Политики зависят от сотрудничества с агентами из "поля пиара" (политтехнологами, имиджмейкерами, пиар-консультантами, спичрайтерами, спин-докторами) и все реже вступают в прямые и спонтанные контакты с массмедиа, прибегая к инструментально-коммуникативным технологиям "спин-контроля" ("спин-докторинга", "спина") как ситуативным манипулятивным воздействиям на журналистов.
"Спин-доктор" формирует группу "избранных журналистов", которые не только получают облегченный доступ к тщательно отобранным спикерам, но и периодически поощряются "эксклюзивной информацией", в том числе в режимах "не под запись" и "утечка информации". Спикеры поддерживают с членами группы "дружеские отношения", подкрепляемые общими переживаниями в совместных поездках на места катастроф и стихийных бедствий. У журналистов как членов группы складывается ощущение своей гениальности и исключительности. В результате журналисты и политики неосознанно симпатизируют друг другу и взаимодействуют по сценарию "ты мне – я тебе" (причем без явного нарушения журналистской корпоративной этики), что гарантирует одобрительные (как минимум "объективные") политические медиа-истории.

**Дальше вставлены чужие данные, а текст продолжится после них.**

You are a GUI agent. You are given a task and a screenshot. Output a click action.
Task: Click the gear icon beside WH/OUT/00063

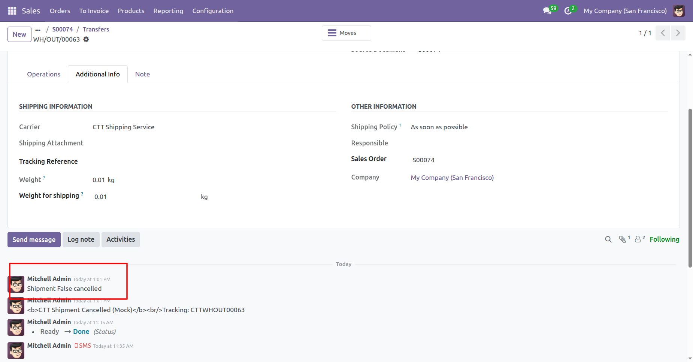[86, 39]
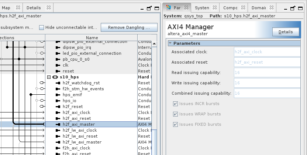Toggle Issues INCR bursts checkbox
The image size is (307, 155).
coord(175,104)
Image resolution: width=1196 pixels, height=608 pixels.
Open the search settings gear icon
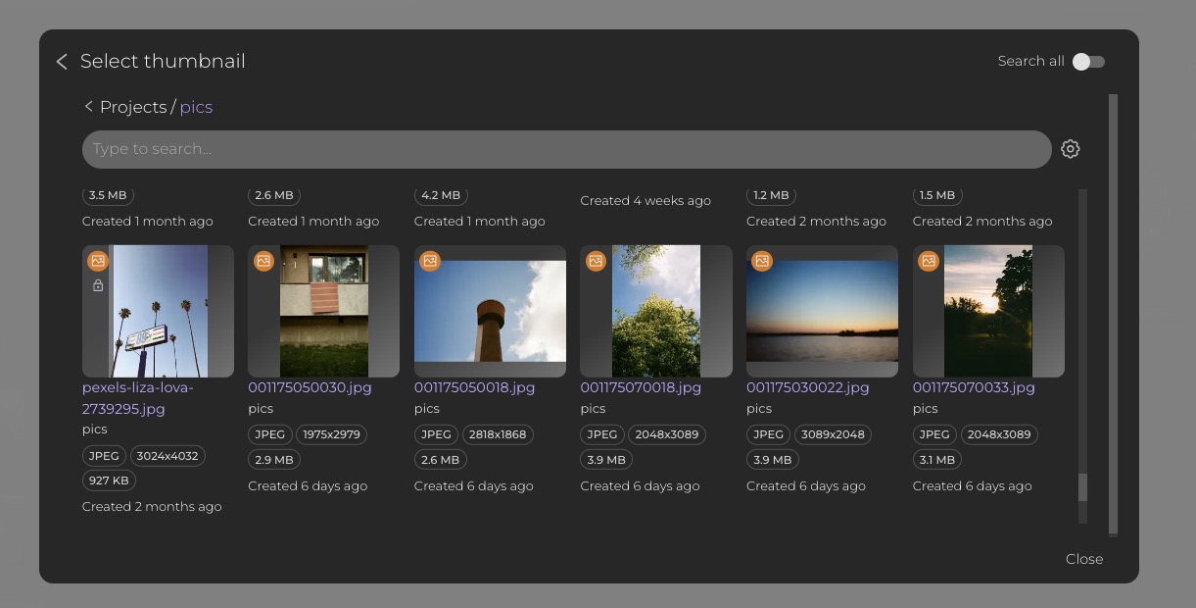[x=1070, y=148]
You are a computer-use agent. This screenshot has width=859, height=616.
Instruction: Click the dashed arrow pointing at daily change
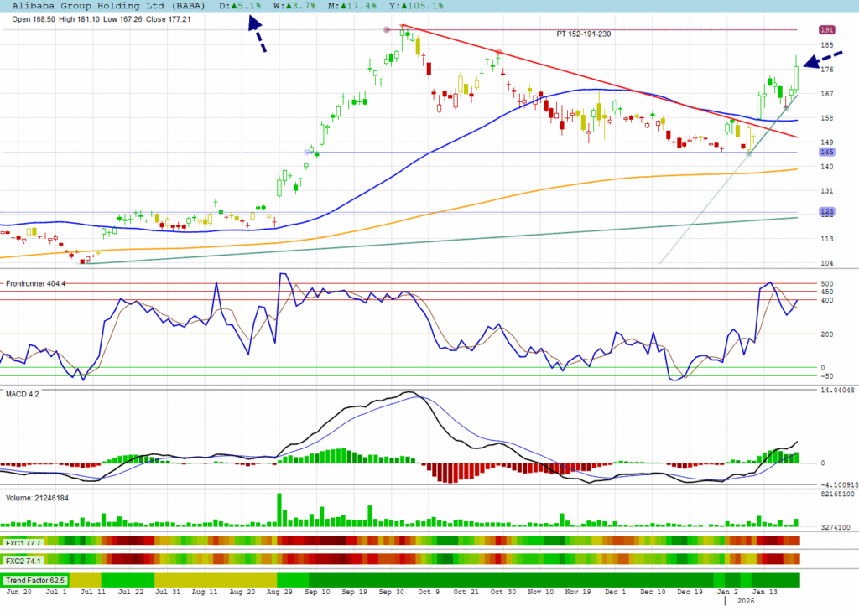coord(257,37)
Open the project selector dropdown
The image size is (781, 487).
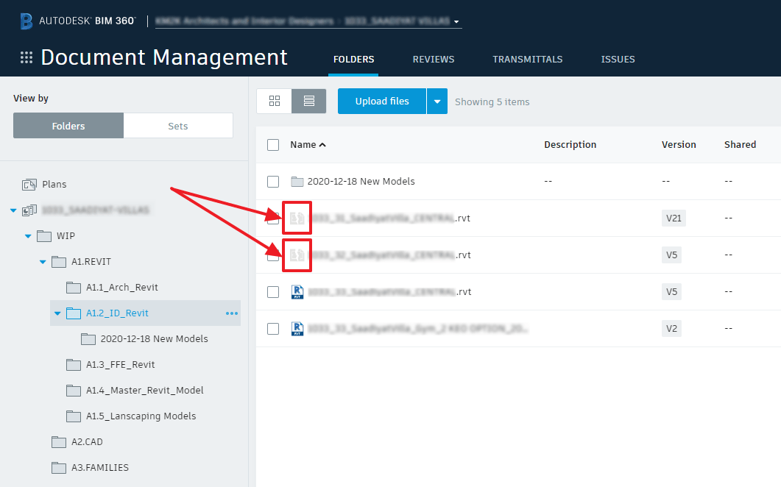[x=456, y=22]
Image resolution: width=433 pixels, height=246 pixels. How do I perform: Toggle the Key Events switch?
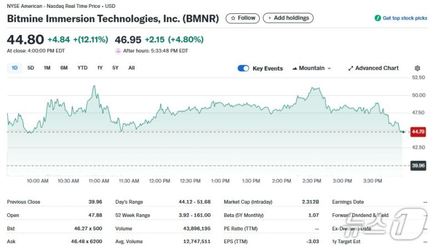pos(243,68)
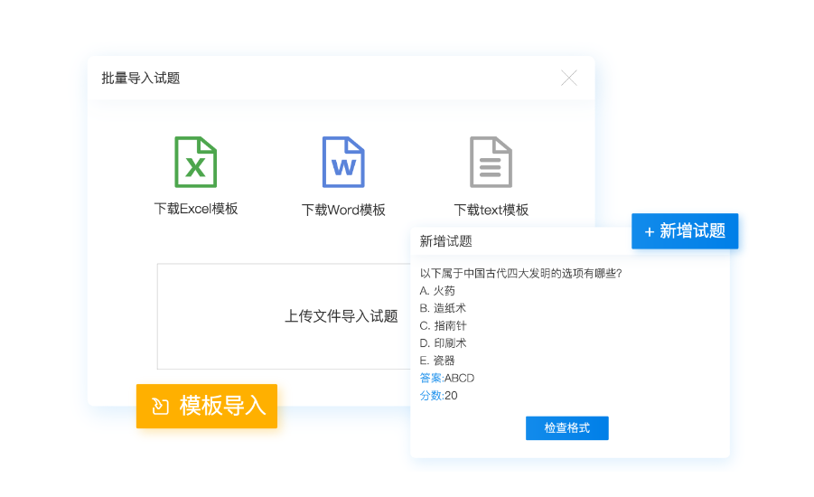The image size is (814, 497).
Task: Click the 分数:20 score line
Action: tap(439, 396)
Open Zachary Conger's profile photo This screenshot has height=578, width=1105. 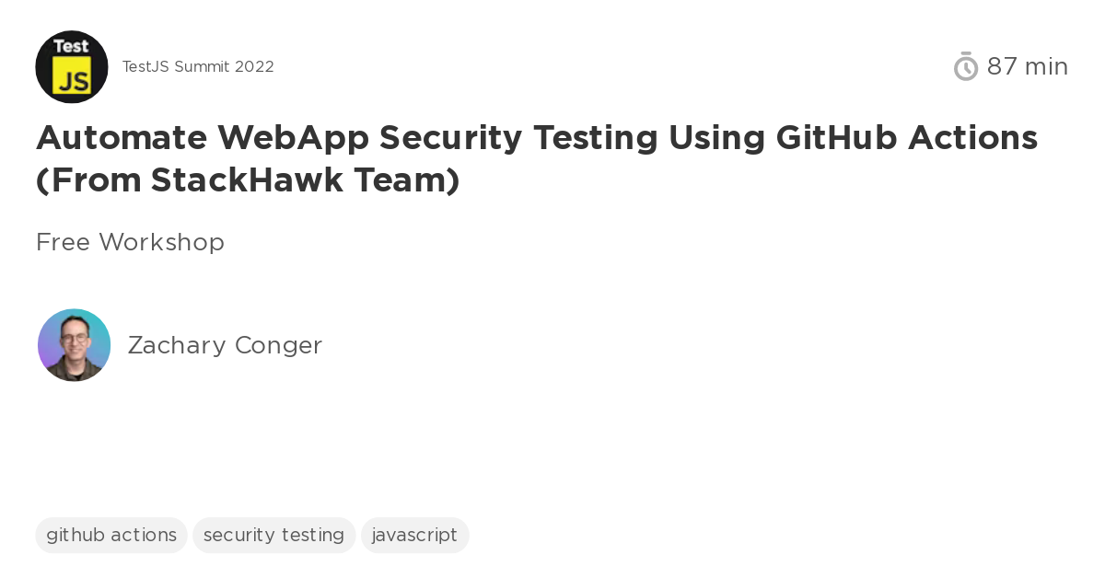tap(74, 345)
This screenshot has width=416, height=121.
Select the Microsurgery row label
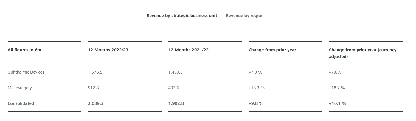pos(19,88)
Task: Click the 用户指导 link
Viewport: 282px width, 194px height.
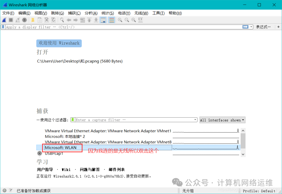Action: click(x=45, y=169)
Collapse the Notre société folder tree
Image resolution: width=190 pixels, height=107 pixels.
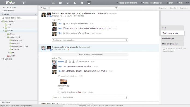point(6,37)
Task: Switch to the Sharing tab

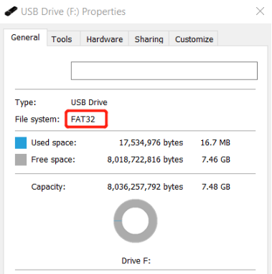Action: coord(149,39)
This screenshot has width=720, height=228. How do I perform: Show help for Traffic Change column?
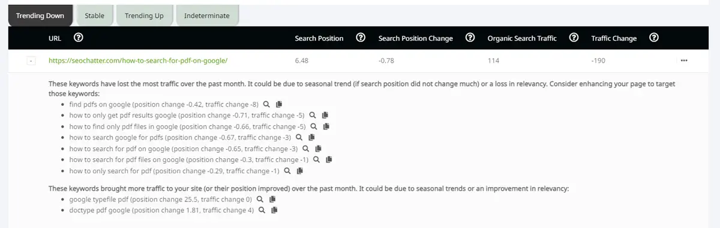tap(654, 38)
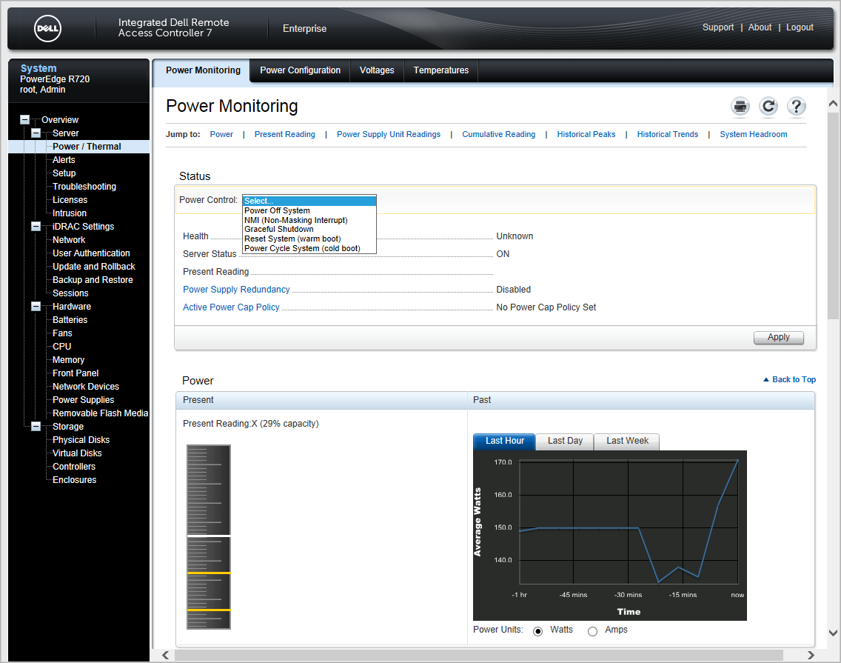Switch to the Power Configuration tab
Viewport: 841px width, 663px height.
300,70
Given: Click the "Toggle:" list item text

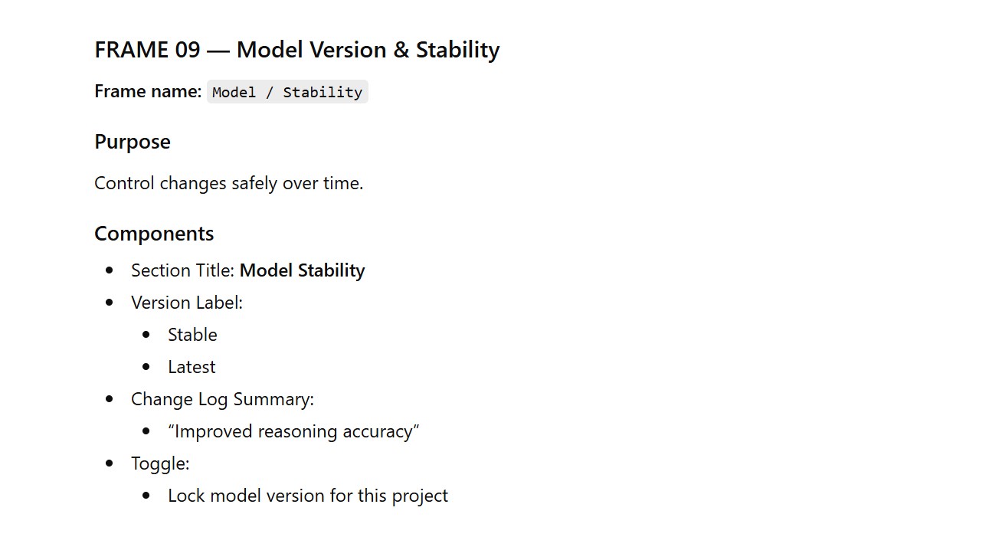Looking at the screenshot, I should [x=160, y=463].
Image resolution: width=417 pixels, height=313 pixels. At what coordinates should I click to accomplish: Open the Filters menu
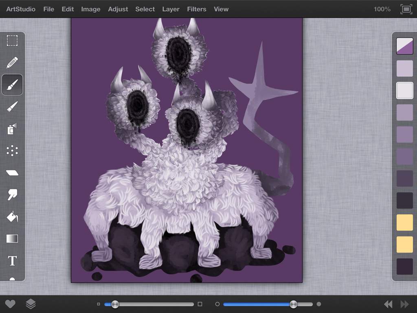click(197, 9)
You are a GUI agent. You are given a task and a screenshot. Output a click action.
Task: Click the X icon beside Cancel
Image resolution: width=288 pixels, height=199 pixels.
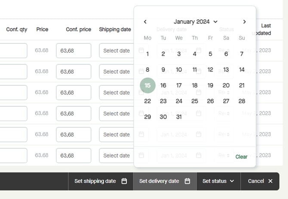(x=270, y=181)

С одной стороны, спин-доктора существенно снижают трудозатраты журналистов на поиск и анализ сведений, поскольку обеспечивают устойчивый приток в массмедиа адаптированных к медиаформату "информационных субсидий". С другой – они усиливают зависимость журналистов от организации (в частности, органа власти), поскольку фильтруют состав спикеров (должностных лиц с правом комментирования деятельности организации), контролируют время, место и способы коммуникации политиков с журналистами. По сути дела, спин-доктора предвидят действия редакторов и фактически управляют поведением журналистов как рассказчиков медиа-историй. Чем сильнее эта "производственная зависимость", тем сильнее контроль власти над массмедиа (феномен "коалиционная журналистика").
Уязвимость журналистов к спин-контролю усиливается их желанием казаться инсайдерами, у которых есть доступ к "первым лицам", в том числе и экспертам на заднем плане, которые по контрасту с официальными заявлениями знают "правдивую версию". Более того, журналисты увлекаются подробным описанием роли, которую они якобы играют в политической сфере, а также анализом используемых политиками коммуникативных технологий (феномен "мета-освещение").
Распространение спин-контроля ускоряет "пиаризацию журналистики" как оккупацию медиасферы пиарщиками, способствует угасанию "расследовательской журналистики" и расцвету "чурналистики" (англ. choumalism) как склонности редакторов размещать пресс-релизы и адвокатские истории в (почти) первоначальной форме на редакционных площадях или в редакционном эфире под видом "автономных журналистских публикаций". Одновременно спин-контроль подстегивает "политику избегания вины", т. е. уход политиков от решения сложных социальных проблем и сведение коммуникативного политического дискурса к развлечению и отвлечению.